#### [Work required]
Among the entries below, find every line that has "chevron" and pull it out.

Stored entries:
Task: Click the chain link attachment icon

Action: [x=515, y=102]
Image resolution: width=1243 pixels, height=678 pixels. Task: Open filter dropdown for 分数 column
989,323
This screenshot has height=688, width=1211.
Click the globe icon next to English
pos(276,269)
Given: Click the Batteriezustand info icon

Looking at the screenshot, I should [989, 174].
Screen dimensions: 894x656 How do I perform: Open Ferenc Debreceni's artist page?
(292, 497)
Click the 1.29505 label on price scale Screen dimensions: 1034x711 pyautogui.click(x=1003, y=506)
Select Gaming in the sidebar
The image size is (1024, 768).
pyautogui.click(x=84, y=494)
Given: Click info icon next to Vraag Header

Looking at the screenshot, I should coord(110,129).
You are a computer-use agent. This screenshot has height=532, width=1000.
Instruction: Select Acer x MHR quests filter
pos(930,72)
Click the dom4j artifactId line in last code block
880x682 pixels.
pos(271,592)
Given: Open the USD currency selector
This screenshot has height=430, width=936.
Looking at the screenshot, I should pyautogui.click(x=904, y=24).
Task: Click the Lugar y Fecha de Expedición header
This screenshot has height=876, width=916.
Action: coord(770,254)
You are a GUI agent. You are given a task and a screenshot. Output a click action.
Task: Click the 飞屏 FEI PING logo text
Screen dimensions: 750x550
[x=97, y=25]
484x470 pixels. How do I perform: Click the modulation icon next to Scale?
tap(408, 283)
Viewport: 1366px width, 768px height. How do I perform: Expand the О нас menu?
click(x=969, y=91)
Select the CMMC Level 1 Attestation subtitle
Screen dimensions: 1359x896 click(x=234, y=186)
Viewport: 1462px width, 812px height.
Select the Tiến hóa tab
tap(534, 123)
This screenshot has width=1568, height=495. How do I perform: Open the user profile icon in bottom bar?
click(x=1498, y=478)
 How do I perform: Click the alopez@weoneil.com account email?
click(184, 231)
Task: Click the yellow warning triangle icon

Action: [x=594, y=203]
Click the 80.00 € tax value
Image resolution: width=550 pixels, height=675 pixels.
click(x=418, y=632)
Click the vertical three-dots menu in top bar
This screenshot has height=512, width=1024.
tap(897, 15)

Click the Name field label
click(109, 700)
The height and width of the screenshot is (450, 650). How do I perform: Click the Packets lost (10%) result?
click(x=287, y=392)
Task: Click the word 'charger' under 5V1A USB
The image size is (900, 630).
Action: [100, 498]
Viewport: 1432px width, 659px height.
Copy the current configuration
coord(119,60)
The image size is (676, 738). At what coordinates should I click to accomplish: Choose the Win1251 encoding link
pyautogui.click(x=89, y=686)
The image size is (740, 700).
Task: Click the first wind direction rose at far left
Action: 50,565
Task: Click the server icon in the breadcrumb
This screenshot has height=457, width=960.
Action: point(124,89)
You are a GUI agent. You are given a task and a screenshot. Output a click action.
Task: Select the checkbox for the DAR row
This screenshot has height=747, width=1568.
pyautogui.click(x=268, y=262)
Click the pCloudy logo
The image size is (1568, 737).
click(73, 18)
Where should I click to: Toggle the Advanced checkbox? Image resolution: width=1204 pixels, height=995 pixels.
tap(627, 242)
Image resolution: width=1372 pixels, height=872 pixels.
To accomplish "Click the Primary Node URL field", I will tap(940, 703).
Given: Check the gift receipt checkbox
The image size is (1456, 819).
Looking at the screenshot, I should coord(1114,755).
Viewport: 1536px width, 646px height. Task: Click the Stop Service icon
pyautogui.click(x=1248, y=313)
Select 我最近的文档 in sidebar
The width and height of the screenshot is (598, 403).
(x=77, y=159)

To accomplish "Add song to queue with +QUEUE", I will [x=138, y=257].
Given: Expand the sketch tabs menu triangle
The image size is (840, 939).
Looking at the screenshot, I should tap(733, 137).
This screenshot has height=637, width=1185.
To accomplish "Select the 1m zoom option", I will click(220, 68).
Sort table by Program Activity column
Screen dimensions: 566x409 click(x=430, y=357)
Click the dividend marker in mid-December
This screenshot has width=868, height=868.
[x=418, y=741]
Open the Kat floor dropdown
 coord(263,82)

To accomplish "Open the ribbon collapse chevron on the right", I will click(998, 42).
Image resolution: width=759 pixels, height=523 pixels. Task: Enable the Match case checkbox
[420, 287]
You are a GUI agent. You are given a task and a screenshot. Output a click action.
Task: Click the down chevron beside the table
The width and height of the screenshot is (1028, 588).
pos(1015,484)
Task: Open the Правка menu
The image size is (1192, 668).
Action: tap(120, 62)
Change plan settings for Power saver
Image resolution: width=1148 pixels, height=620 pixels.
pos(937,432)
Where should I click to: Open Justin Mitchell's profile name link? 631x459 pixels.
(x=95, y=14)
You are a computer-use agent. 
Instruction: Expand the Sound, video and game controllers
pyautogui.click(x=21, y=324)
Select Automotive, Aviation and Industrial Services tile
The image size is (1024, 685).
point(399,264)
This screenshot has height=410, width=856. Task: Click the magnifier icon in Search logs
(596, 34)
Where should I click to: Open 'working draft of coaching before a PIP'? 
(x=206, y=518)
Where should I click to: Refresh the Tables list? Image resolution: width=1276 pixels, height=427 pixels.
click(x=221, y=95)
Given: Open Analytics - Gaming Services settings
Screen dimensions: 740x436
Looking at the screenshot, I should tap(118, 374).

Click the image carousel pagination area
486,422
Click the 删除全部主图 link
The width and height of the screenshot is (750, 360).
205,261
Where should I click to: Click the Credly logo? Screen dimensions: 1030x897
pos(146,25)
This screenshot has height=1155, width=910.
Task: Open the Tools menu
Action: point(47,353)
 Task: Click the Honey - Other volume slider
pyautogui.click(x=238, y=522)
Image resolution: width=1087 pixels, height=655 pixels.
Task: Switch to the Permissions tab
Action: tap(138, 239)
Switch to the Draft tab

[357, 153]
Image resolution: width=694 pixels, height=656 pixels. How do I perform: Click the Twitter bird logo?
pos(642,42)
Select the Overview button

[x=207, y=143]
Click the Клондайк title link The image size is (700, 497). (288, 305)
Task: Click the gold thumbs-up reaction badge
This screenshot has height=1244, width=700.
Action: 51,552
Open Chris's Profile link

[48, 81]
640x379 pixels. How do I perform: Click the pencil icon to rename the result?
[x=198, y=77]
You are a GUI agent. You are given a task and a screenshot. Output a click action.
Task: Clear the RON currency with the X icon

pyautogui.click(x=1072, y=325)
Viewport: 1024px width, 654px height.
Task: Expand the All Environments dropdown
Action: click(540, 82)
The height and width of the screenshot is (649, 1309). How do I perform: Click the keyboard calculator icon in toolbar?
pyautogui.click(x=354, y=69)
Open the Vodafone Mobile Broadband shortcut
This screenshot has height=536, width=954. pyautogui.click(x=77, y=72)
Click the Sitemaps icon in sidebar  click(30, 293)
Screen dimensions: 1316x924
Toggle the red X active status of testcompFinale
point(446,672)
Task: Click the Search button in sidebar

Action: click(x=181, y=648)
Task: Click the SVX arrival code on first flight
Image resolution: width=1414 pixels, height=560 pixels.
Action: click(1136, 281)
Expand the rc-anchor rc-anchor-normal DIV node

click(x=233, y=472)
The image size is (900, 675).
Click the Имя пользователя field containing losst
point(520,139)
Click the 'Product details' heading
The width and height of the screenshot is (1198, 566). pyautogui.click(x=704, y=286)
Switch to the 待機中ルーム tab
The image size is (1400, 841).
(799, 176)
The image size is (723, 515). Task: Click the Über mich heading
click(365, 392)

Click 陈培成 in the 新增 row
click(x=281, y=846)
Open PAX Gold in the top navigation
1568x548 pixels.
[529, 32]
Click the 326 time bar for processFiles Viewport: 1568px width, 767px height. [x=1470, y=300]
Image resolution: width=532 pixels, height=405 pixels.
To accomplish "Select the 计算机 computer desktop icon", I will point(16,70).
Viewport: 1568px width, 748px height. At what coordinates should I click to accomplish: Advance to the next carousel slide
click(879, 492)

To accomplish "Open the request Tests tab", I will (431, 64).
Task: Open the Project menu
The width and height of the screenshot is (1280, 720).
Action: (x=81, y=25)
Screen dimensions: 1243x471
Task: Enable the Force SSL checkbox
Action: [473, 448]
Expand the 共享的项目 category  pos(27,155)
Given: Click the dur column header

#### [Completed exercise]
To accomplish "Open the ribbon collapse chevron on the right", I will click(998, 42).
Task: Click the down chevron beside the table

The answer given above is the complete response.